Шульц поднялся с места. Что ж, Карранти по-своему прав. Не слишком ли они и впрямь раздули всю эту историю с Михайло?.. Ведь это же верно, что до сих пор гестапо работало из рук вон плохо.

Сейчас же Шульцу представилась возможность доказать, что гестаповцы не сидят сложа руки. В конце концов кем бы ни был пойманный ими Михайло, Шульц, повесив его, ничего не теряет. Наоборот, казнью этой он сломит дух городской черни. Пора, наконец, развеять миф о неуловимом партизане!

На всякий случай Шульц, уходя, спросил:

— А что, если нам завербовать Михайло?

— Зачем?.. Все, что могли, вы из него уже вытянули. А посылать его обратно к партизанам небезопасно. Они поймут.

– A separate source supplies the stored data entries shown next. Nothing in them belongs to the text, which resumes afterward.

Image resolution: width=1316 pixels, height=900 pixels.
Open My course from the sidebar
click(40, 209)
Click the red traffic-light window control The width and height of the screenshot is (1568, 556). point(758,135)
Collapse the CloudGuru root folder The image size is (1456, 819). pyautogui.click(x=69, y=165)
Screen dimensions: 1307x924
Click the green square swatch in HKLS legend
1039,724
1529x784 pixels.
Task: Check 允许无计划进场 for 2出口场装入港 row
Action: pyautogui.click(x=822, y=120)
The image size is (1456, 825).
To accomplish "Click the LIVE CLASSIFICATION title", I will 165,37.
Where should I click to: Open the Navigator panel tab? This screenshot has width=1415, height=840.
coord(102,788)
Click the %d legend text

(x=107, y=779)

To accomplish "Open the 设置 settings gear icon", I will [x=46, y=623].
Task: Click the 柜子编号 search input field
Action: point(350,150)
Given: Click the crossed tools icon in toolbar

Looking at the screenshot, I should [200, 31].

Казнь Михайло была назначена на следующий день, в двенадцать часов, на площади виа Гранде.

Еще с утра нацисты принялись сгонять на площадь всех жителей города. Вскоре вся площадь оказалась запруженной. Крыши домов были усеяны мальчишками, одетыми в живописные лохмотья.

Виселица, установленная на высокой площади, чтобы все видели, как произойдет казнь, была оцеплена двумя рядами эсэсовцев: они стояли лицом к толпе, держа наготове автоматы.

В этот день в городе были удвоены патрули. Триест, по выражению Шульца, «заперли на замок», чтобы партизанам не удалось помешать казни.

Без пяти двенадцать на площадь с грохотом въехало несколько машин, из которых высыпали вооруженные солдаты; расталкивая людей прикладами автоматов, они проложили в толпе длинный, узкий коридор, по которому прошли сначала гестаповцы, затем Шульц в сопровождении адъютанта и, наконец, арестованный. Он шел медленно, гордо вскинув голову. При виде его толпа подалась было вперед, но, наткнувшись на эсэсовский заслон, снова отхлынула, гудя взволнованно…

«Скорее бы кончалась эта комедия», — брезгливо подумал Зденек, оглядываясь на людей, прислушиваясь к их сочувственным голосам… Вдруг небо над площадью забелело листовками: они кружились в воздухе, плавно опускались на толпу. Один из гестаповцев, шедший рядом с Михайло, схватил листовку, развернул ее. Зденек с любопытством заглянул краем глаза в листовку. «Не робей, Михайло!» — прочел он.

Несколько листовок передали Шульцу. Он пробежал надписи, придуманные ребятами: «Мы тебя не забудем, Михайло!». «Да здравствует Михайло!», «Мы будем такими, как ты!»